------ SOURCE

2.1 When a TransactionalId is specified
After discovering the location of its coordinator, the next step is to retrieve the producer’s PID. This is achieved by sending an InitPidRequest to the transaction coordinator.
The TransactionalId is passed in the InitPidRequest along with the transaction timeout, and the mapping to the corresponding PID is logged in the transaction log in step 2a. This enables us to return the same PID for the TransactionalId to future instances of the producer, and hence enables recovering or aborting previously incomplete transactions.
In addition to returning the PID, the InitPidRequest performs the following tasks:
-
Bumps up the epoch of the PID, so that any previous zombie instance of the producer is fenced off and cannot move forward with its transaction.
-
Recovers (rolls forward or rolls back) any transaction left incomplete by the previous instance of the producer.
The handling of the InitPidRequest is synchronous. Once it returns, the producer can send data and start new transactions.
2.2 When a TransactionalId is not specified
If no TransactionalId is specified in the configuration, the InitPidRequest can be sent to any broker. A fresh PID is assigned, and the producer only enjoys idempotent semantics and transactional semantics within a single session.
3. Starting a Transaction -- the beginTransaction API
The new KafkaProducer will have a beginTransaction() method which has to be called to signal the start of a new transaction. The producer records local state indicating that the transaction has begun, but the transaction won’t begin from the coordinator’s perspective until the first record is sent.
4. The consume-transform-produce loop
In this stage, the producer begins to consume-transform-produce the messages that comprise the transaction. This is a long phase and is potentially comprised of multiple requests.
4.1 AddPartitionsToTxnRequest
The producer sends this request to the transaction coordinator the first time a new TopicPartition is written to as part of a transaction. The addition of this TopicPartition to the transaction is logged by the coordinator in step 4.1a. We need this information so that we can write the commit or abort markers to each TopicPartition (see section 5.2 for details). If this is the first partition added to the transaction, the coordinator will also start the transaction timer.
4.2 ProduceRequest
The producer writes a bunch of messages to the user’s TopicPartitions through one or more ProduceRequests (fired from the send method of the producer). These requests include the PID, epoch, and sequence number as denoted in 4.2a.
4.3 AddOffsetsToTxnRequest
The producer has a new sendOffsets API method, which enables the batching of consumed and produced messages. This method takes a map of the offsets to commit and a groupId argument, which corresponds to the name of the associated consumer group.
The sendOffsets method sends an AddOffsetsToTxnRequests with the groupId to the transaction coordinator, from which it can deduce the TopicPartition for this consumer group in the internal __consumer_offsets topic. The transaction coordinator logs the addition of this topic partition to the transaction log in step 4.3a.

------------
------ SUPPLIED RECORDS

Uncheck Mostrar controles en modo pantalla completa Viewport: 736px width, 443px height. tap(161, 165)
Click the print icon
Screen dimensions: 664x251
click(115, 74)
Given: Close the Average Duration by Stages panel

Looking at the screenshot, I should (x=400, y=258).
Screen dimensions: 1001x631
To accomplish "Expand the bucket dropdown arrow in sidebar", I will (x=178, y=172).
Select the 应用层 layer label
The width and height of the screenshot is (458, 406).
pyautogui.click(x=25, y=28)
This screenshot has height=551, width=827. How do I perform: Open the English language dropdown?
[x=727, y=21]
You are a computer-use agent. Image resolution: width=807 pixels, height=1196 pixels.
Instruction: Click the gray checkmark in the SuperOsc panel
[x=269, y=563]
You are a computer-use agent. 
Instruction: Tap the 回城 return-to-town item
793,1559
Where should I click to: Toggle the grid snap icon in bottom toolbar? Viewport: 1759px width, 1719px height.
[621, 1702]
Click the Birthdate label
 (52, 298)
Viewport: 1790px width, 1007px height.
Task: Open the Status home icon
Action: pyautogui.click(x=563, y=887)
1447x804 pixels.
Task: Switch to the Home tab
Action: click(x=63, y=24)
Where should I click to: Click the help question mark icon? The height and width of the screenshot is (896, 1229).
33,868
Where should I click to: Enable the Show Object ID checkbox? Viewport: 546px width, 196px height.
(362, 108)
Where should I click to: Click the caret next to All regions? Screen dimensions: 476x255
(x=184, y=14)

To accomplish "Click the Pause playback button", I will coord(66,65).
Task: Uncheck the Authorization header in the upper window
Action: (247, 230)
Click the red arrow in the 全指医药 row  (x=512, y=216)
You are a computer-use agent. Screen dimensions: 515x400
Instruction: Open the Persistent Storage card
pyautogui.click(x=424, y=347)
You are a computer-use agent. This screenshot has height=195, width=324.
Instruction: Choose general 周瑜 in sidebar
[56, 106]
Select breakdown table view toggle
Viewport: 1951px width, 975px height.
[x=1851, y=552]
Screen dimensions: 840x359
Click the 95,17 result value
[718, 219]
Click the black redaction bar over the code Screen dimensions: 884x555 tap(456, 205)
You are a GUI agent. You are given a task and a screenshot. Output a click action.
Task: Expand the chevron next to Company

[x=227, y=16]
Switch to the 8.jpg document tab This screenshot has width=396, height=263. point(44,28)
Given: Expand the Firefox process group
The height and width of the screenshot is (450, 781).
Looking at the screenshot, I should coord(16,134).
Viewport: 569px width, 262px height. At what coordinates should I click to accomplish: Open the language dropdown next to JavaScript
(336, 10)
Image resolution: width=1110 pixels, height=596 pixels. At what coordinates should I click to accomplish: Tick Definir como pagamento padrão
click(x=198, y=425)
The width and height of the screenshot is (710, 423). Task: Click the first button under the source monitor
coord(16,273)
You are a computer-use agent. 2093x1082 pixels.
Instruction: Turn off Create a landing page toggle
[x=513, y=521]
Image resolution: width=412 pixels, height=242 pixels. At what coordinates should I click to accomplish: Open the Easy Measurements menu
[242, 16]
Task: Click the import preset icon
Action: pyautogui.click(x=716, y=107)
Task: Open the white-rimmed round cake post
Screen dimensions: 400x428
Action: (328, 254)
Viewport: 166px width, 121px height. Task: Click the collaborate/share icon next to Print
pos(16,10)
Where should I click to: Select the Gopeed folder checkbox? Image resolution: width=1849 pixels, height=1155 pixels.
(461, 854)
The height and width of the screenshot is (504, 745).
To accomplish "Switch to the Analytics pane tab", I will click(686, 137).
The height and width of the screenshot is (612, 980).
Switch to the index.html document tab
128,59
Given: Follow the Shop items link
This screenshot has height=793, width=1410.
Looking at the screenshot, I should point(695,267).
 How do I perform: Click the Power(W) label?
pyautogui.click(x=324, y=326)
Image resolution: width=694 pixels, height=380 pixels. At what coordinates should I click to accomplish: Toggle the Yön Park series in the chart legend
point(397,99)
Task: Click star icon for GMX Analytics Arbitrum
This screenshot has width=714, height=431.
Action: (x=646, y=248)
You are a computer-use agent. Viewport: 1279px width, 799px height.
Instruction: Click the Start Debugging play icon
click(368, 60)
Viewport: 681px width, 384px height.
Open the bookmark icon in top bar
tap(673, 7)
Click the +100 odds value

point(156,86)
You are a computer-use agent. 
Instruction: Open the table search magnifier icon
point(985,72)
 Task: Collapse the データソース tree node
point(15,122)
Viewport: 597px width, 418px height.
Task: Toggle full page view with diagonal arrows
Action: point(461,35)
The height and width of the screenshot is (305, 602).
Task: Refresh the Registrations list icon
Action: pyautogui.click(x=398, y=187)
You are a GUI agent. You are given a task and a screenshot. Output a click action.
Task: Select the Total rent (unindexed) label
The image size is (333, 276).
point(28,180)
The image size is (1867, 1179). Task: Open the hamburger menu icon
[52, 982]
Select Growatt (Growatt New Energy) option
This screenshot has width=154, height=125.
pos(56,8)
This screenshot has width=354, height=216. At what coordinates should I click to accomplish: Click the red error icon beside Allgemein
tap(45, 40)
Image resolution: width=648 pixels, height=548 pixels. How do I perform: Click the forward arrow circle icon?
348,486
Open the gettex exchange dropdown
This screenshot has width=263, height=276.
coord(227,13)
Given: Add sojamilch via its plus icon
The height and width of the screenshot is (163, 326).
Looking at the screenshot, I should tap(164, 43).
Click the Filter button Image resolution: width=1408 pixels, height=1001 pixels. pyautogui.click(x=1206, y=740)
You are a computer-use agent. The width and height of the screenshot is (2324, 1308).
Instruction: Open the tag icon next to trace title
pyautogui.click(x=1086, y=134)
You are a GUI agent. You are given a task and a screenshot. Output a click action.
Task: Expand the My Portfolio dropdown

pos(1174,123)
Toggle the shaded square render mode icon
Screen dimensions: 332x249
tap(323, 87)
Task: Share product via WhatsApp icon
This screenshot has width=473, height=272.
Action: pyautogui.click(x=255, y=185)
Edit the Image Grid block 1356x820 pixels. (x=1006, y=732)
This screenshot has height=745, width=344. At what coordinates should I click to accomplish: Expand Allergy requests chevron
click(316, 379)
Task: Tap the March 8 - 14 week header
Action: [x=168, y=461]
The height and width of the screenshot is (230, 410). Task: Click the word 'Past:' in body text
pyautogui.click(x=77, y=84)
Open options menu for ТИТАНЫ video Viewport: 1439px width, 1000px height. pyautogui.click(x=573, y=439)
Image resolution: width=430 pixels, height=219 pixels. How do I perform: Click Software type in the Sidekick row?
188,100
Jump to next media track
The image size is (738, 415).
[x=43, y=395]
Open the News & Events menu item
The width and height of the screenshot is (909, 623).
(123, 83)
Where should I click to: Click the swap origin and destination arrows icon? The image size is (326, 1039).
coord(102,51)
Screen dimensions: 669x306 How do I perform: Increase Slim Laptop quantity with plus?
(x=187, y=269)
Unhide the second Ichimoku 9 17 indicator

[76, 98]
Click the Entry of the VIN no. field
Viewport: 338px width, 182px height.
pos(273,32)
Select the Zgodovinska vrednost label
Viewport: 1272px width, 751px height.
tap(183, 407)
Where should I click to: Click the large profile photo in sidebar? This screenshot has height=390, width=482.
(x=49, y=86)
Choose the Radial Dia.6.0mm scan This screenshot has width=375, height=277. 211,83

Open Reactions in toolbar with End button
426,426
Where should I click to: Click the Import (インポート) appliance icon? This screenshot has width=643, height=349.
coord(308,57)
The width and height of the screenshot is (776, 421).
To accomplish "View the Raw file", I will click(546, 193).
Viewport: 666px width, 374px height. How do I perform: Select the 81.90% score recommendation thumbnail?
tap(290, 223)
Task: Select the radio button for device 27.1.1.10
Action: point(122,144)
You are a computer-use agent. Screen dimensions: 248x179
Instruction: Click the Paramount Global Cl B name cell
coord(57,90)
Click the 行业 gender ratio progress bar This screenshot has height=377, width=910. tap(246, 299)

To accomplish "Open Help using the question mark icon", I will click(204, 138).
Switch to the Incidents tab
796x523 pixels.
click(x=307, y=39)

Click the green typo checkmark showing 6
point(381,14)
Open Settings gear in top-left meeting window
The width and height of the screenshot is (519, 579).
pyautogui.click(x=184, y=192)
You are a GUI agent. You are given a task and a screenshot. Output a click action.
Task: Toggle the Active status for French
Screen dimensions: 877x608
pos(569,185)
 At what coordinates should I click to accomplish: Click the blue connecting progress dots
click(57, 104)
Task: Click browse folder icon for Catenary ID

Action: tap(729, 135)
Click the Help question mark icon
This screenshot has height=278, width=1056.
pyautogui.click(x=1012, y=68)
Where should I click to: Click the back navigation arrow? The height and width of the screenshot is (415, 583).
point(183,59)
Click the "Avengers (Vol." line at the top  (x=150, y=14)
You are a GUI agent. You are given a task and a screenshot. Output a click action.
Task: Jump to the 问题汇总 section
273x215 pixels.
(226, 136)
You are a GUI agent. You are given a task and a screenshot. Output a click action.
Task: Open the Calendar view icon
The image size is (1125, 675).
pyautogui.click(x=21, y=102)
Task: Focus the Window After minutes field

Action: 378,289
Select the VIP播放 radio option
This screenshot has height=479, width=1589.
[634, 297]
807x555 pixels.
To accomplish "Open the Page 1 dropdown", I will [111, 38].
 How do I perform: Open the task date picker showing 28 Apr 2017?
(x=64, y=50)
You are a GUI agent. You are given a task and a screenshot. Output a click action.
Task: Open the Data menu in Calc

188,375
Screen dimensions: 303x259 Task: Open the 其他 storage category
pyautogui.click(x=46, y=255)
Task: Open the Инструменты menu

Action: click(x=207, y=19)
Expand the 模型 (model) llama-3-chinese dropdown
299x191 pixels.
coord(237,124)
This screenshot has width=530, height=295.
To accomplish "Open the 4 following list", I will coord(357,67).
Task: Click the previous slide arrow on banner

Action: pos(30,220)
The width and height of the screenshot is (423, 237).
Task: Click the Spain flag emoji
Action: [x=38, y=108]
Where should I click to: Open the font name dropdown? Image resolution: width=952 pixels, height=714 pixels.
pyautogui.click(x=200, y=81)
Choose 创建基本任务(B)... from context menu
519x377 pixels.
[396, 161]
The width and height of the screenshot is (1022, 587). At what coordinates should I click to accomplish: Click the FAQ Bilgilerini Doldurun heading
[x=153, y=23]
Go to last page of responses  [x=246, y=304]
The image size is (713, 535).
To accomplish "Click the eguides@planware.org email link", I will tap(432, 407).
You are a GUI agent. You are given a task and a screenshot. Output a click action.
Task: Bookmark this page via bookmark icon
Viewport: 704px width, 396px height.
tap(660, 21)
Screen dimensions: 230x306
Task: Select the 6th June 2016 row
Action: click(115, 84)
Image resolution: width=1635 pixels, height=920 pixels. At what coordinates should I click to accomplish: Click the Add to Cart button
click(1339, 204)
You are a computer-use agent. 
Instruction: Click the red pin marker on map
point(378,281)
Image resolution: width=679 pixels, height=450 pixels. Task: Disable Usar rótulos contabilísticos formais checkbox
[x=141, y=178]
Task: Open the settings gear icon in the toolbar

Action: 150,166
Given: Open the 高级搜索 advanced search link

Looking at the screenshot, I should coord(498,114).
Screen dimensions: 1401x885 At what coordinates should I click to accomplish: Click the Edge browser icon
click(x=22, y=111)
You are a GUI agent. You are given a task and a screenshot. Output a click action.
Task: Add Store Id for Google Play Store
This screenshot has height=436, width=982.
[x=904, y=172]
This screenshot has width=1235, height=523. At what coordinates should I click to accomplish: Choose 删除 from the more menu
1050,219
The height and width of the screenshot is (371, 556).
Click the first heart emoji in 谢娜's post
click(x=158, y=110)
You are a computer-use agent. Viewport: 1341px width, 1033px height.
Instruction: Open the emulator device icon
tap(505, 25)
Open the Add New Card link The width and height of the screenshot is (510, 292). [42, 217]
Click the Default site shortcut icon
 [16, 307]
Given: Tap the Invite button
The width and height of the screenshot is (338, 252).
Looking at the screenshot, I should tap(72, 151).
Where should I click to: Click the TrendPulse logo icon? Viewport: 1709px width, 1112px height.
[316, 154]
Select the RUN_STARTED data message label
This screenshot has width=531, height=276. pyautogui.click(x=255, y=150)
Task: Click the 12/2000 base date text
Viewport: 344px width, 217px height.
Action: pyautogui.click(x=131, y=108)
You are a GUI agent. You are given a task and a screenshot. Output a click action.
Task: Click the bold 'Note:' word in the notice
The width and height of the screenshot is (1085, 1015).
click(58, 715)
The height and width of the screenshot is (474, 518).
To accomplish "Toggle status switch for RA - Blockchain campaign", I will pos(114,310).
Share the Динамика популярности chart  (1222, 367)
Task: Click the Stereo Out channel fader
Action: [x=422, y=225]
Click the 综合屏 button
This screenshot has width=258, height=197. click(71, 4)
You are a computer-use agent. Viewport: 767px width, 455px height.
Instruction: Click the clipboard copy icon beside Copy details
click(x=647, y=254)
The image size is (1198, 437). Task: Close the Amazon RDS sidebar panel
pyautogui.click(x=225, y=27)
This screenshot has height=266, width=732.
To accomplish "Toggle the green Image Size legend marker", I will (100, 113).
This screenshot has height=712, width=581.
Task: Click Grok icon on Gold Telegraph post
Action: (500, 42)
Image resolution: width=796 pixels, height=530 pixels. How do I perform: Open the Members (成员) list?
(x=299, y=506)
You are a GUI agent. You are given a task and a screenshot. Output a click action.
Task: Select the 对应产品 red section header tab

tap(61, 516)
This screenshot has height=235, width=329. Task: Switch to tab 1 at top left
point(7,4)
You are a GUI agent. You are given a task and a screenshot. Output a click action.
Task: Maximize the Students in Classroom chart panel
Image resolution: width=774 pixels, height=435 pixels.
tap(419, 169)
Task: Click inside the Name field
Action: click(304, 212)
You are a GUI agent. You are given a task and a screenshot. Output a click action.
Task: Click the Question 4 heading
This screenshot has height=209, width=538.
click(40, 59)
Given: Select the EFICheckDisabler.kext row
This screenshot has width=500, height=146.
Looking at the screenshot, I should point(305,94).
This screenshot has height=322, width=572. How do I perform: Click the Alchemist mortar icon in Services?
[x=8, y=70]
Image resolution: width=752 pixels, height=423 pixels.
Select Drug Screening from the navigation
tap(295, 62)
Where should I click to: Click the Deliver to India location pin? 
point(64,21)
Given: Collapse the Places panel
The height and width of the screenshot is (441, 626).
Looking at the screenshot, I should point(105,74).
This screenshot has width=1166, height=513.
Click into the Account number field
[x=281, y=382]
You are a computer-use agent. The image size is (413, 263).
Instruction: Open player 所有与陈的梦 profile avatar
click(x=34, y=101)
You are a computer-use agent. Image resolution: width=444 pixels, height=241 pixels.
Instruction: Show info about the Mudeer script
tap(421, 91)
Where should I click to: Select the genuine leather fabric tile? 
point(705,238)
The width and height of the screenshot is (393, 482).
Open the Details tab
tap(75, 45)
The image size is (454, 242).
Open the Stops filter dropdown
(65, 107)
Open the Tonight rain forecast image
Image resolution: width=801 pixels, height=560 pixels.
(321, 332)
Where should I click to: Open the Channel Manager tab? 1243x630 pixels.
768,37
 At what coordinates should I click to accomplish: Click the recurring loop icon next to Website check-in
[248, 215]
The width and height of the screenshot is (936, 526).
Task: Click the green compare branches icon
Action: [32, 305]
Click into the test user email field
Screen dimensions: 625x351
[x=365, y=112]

------------

▶ _TASK REQUIREMENTS_
Please answer from the Kafka transactions text above: when does the transaction coordinator start the transaction timer?

▶ _FINAL RESULT_
When the first partition is added to the transaction.